### What you have to do
Answer these from the passage on Caesar being named Dictator:
(a) How long did the triumphal processions last?
(b) For how many years was Caesar named Dictator?
(c) What was Caesar made inspector of?
[Begin Page text]
Caesar is Named Dictator
[B.C. 45.] The drift of
disaffection into Spain was held at first to be of little moment.
The battle of Thapsus, the final breaking up of the senatorial
party, and the deaths of its leaders, were supposed to have brought
an end at last to the divisions which had so long convulsed the
Empire. Rome put on its best dress. The people had been on
Caesar's side from the first. Those who still nursed in their
hearts the old animosity were afraid to show it, and the nation
appeared once more united in enthusiasm for the conqueror. There
were triumphal processions which lasted for four days. There were
sham fights on artificial lakes, bloody gladiator shows, which the
Roman populace looked for as their special delight. The rejoicings
being over, business began. Caesar was, of course, supreme. He was
made inspector of public morals, the censorship being deemed
inadequate to curb the inordinate extravagance. He was named
Dictator for ten years, with a right of nominating the person whom
the people were to choose for their consuls and praetors. The clubs
and caucuses, the bribery of the tribes, the intimidation, the
organized bands of voters formed out of the clients of the
aristocracy, were all at an end. The courts of law were purified.
[End Page text]
[Begin Data section]
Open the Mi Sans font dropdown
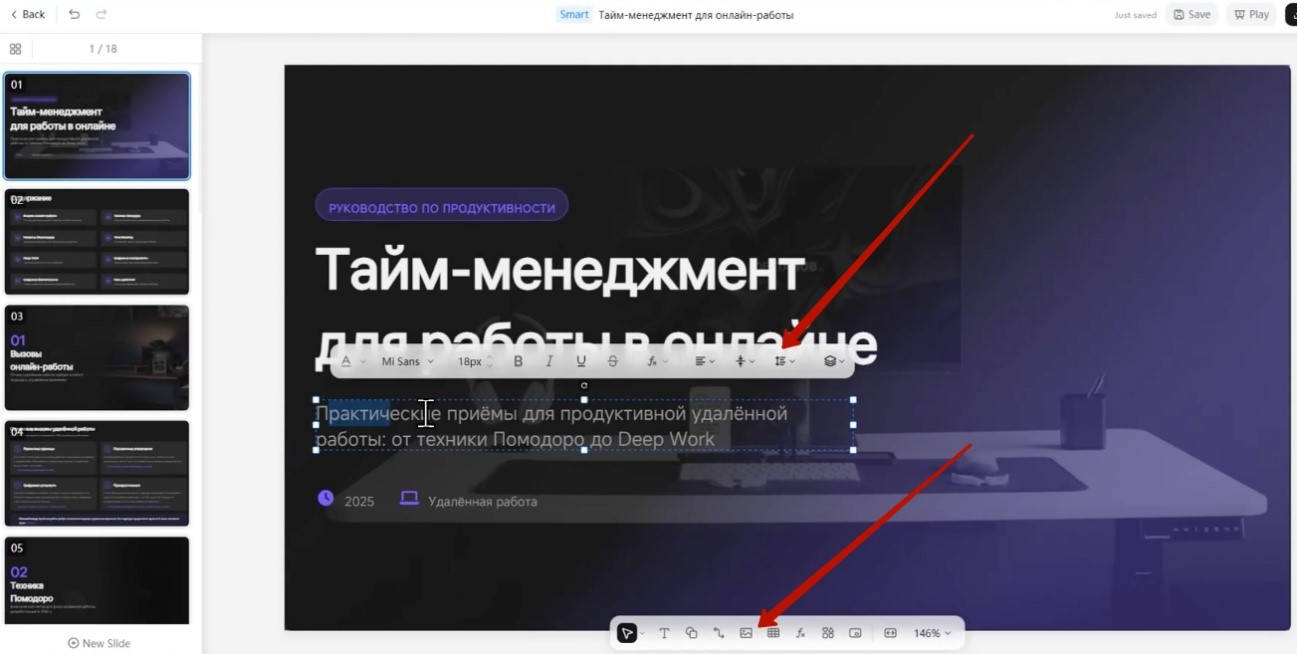Image resolution: width=1297 pixels, height=654 pixels. pos(407,361)
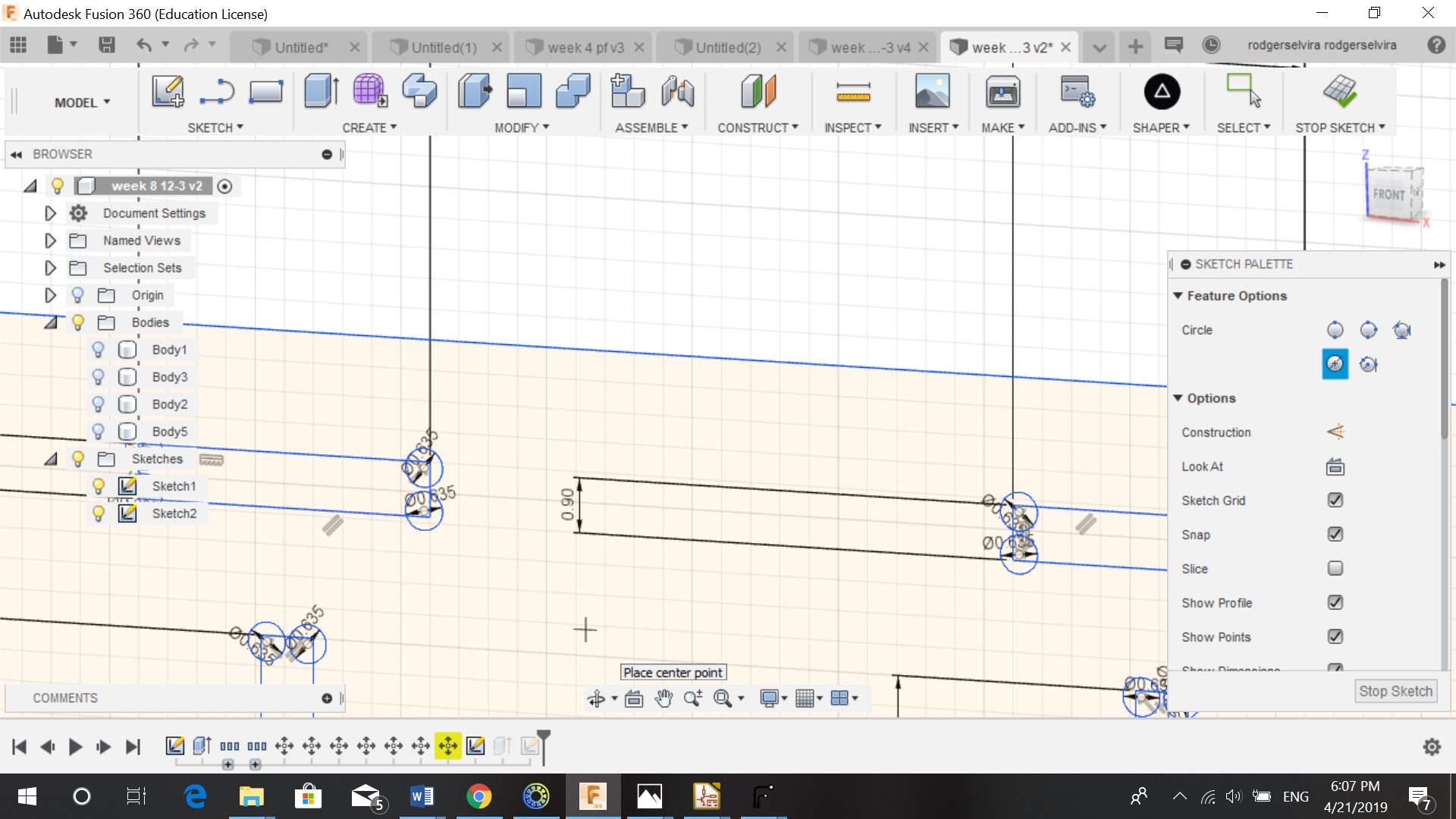This screenshot has width=1456, height=819.
Task: Enable the Slice checkbox
Action: (1335, 569)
[End Data section]
### Answer to the problem
(a) Four days
(b) Ten years
(c) Public morals